You have round-shaped data over here that needs to go in a square hole over there. Maybe that data is in a file (like web logs) or maybe you’re streaming it in via Kafka. There are a number of ways to go about this, but I had an easy time getting StreamSets to do exactly what I wanted it to do, and it seems actually more complete than other solutions (cough NiFi cough). There's a robust and growing list of connectors (HDFS, Hive, Kafka, Kinesis), a REST API, and a pretty GUI to monitor your flows. It's like they wanted to actually solve this problem!

-- Andrew C. Oliver

Titan

Graph databases were supposed to set the world on fire until people started to realize that doing really useful graph doesn’t necessarily mean having to store things that way. Titan sort of cuts the difference. You have a sophisticated graph database with all of the fixings and built with pluggable storage, but essentially pointed at highly distributable column family databases.

Compared to other graph databases, Titan is scale out versus scale up.

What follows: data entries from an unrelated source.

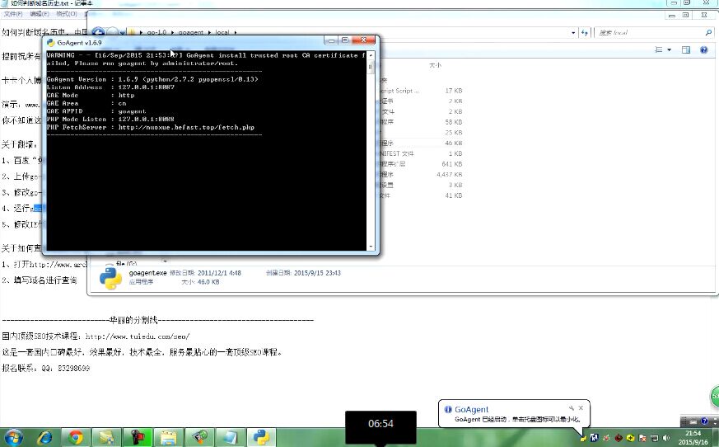The height and width of the screenshot is (447, 719).
Task: Click the volume speaker icon in system tray
Action: pyautogui.click(x=666, y=437)
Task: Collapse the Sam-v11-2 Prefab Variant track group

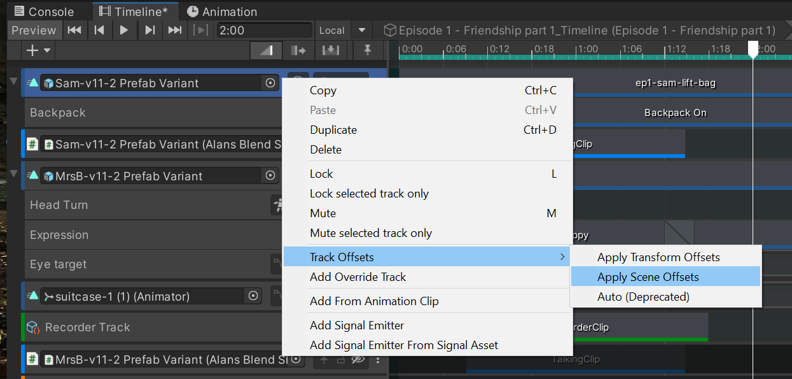Action: (14, 82)
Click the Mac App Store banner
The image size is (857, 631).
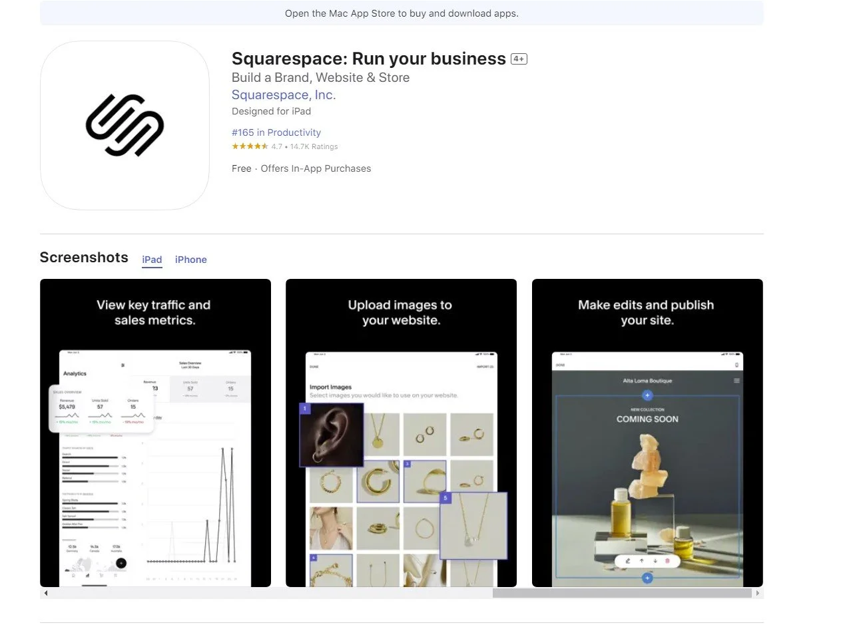402,13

Compared to strictly graph analytics frameworks, Titan can provide better performance than, say, Giraph but not use the memory resources or time rebuilding a graph in memory required with, say, GraphX. This is not to mention the potential for better data integrity.

-- Andrew C. Oliver

Zeppelin

Whether you’re a developer who simply wants a pretty graph out of Hive or a data scientist who wants a notebook, Zeppelin might be for you. It uses the now-familiar notebook concept made popular by IPython, allowing you to write markup, embed code, execute code against Spark and other engines, and generate output in the forms of text, tables, or charts. Zeppelin still lacks some of the features and multiuser functionality of DataBricks’ product, but it is making steady progress. If you work with Spark, Zeppelin belongs in your toolkit.

-- Andrew C. Oliver